> Task to complete
What you should give back is every line from the one containing "This screenshot has" through the last line of the records below, word for word and without pictures.

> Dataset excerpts
::::
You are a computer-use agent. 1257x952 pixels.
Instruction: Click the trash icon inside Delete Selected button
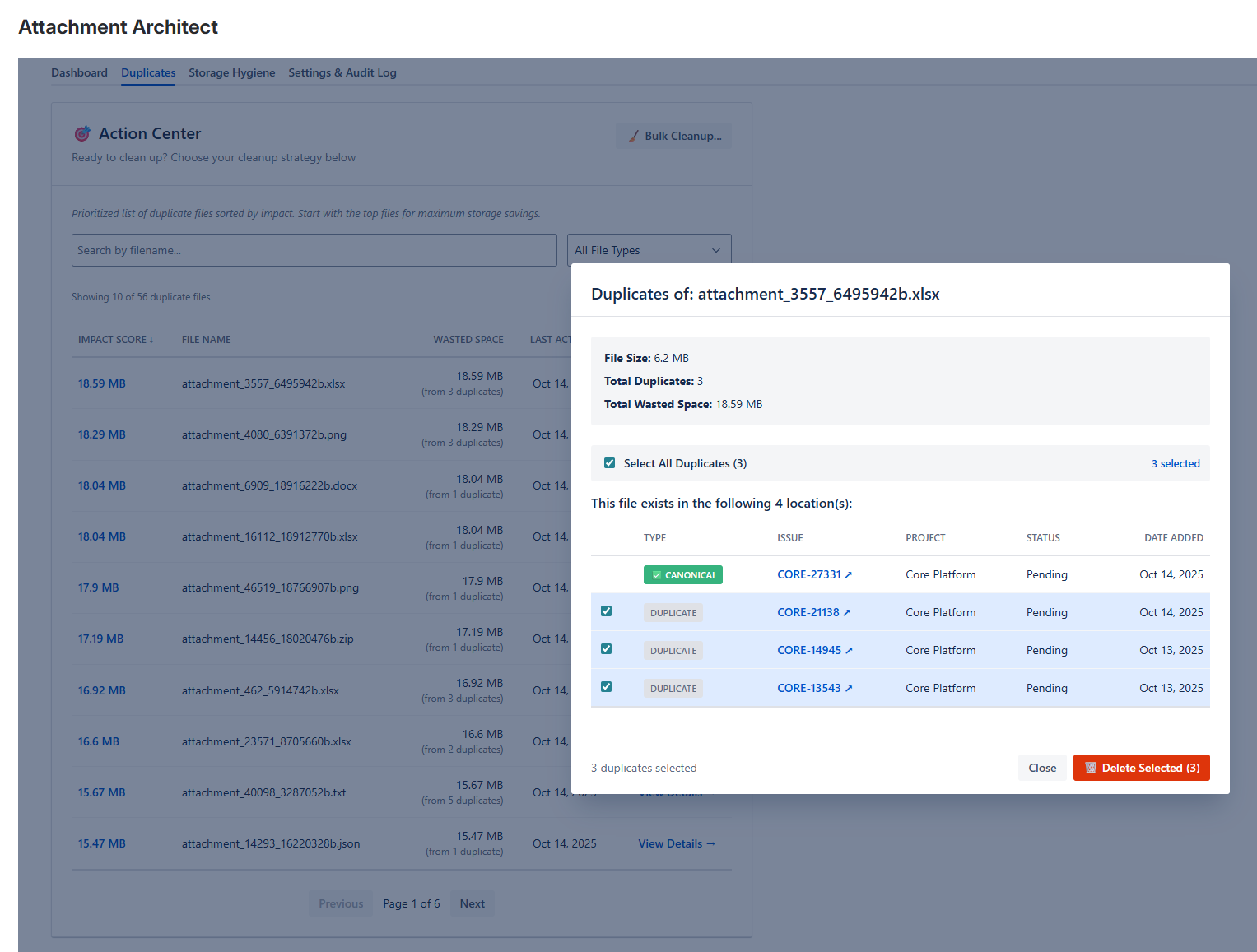pyautogui.click(x=1091, y=768)
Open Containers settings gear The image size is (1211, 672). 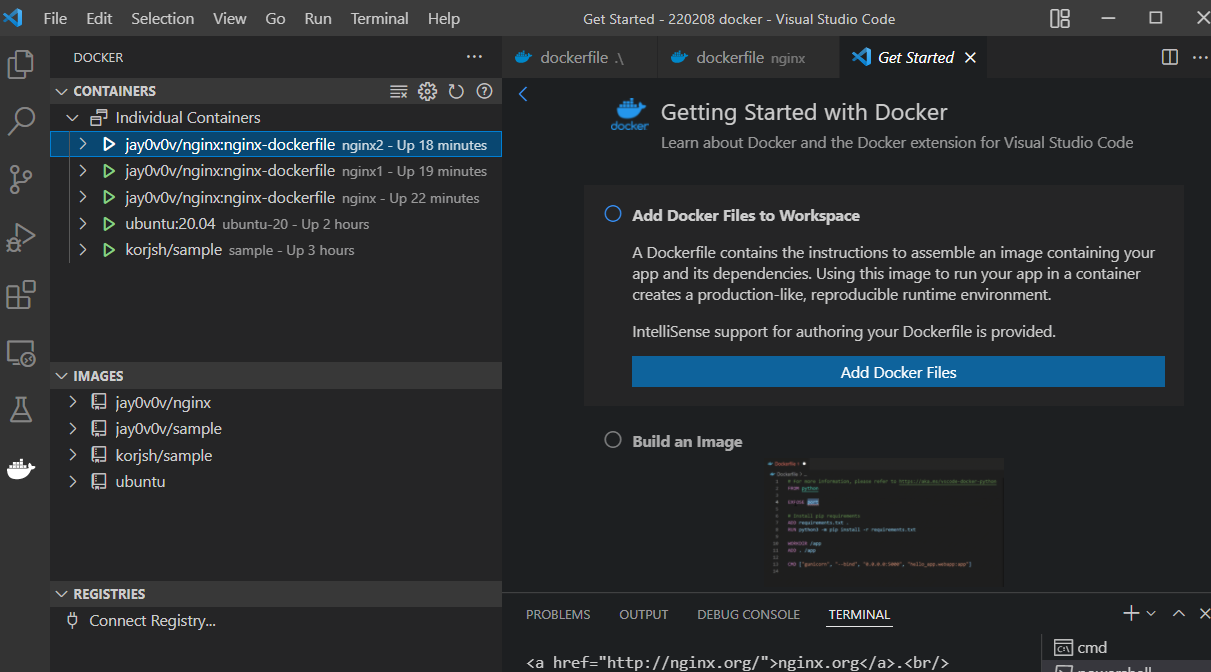(x=427, y=92)
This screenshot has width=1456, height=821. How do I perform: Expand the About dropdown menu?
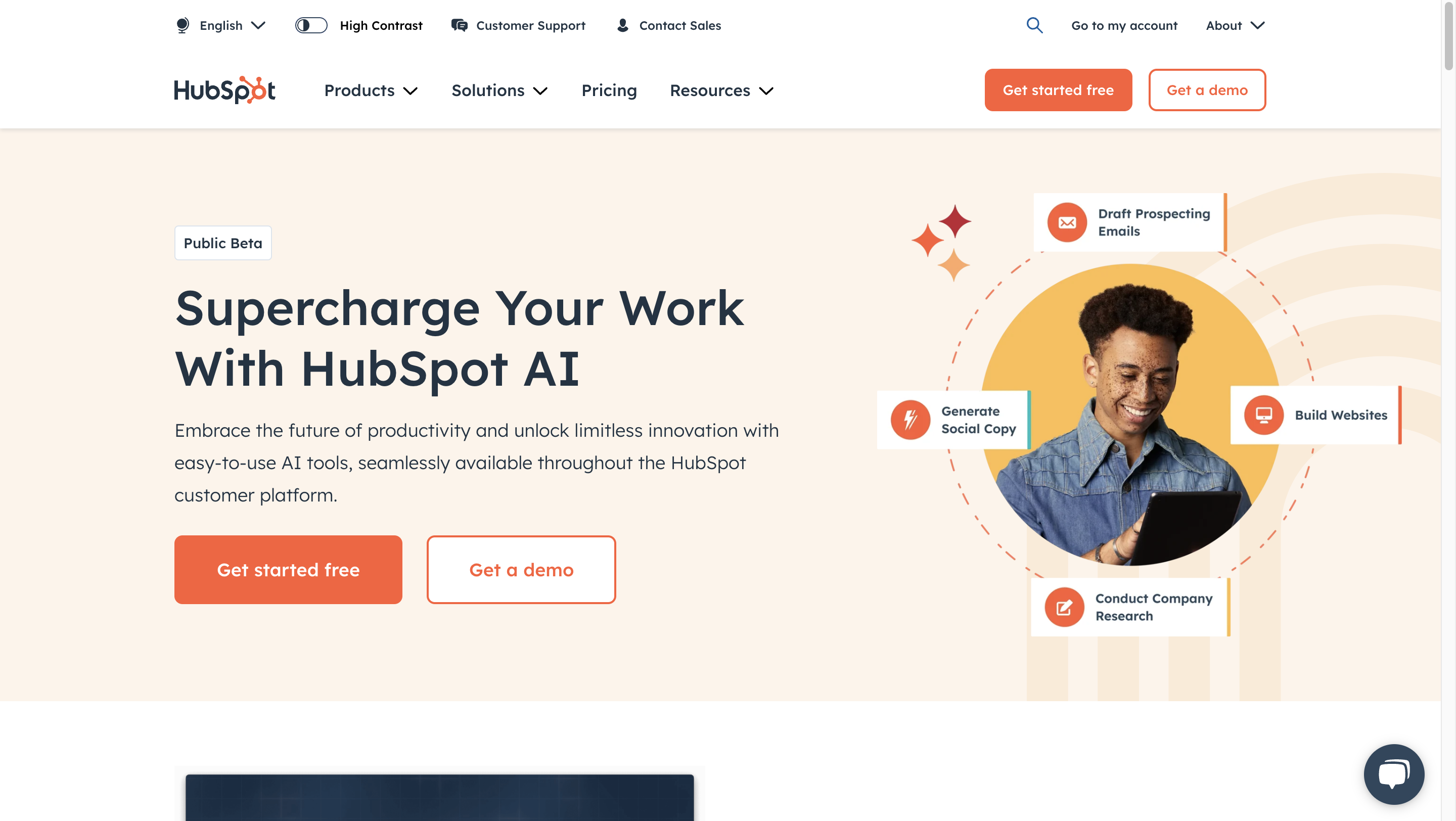click(1232, 25)
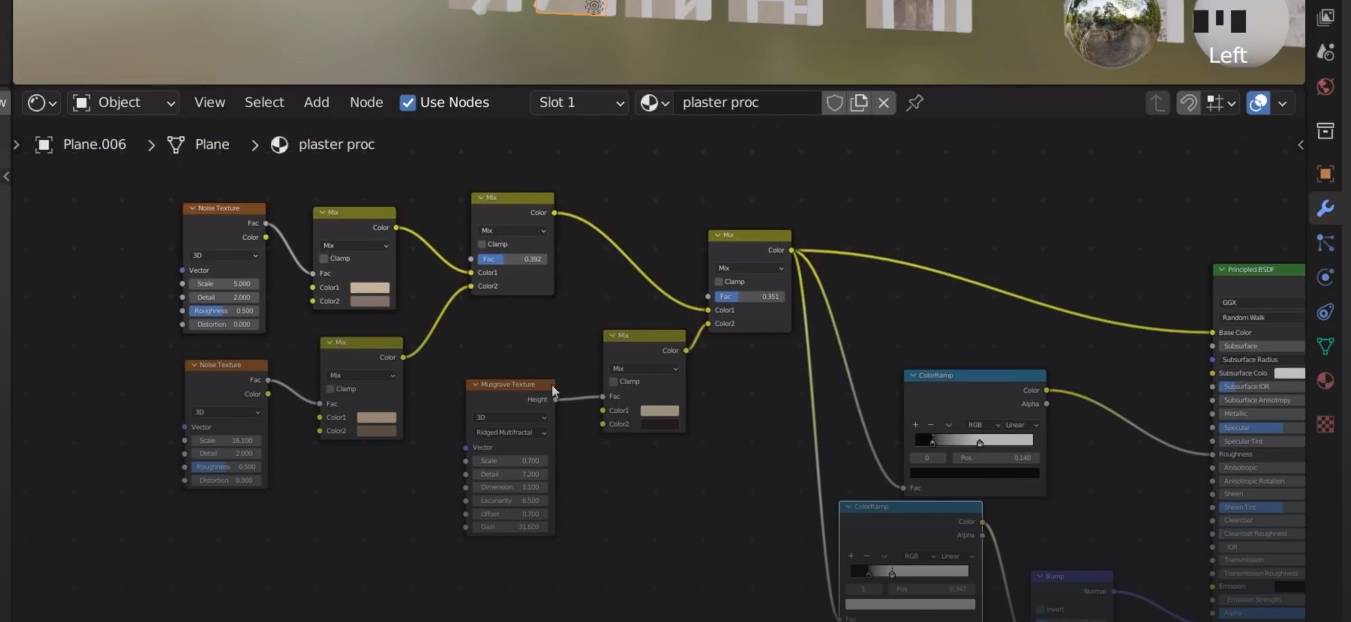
::::
> Reply
This screenshot has width=1456, height=821. How do I perform: Expand the About dropdown menu?
click(1232, 25)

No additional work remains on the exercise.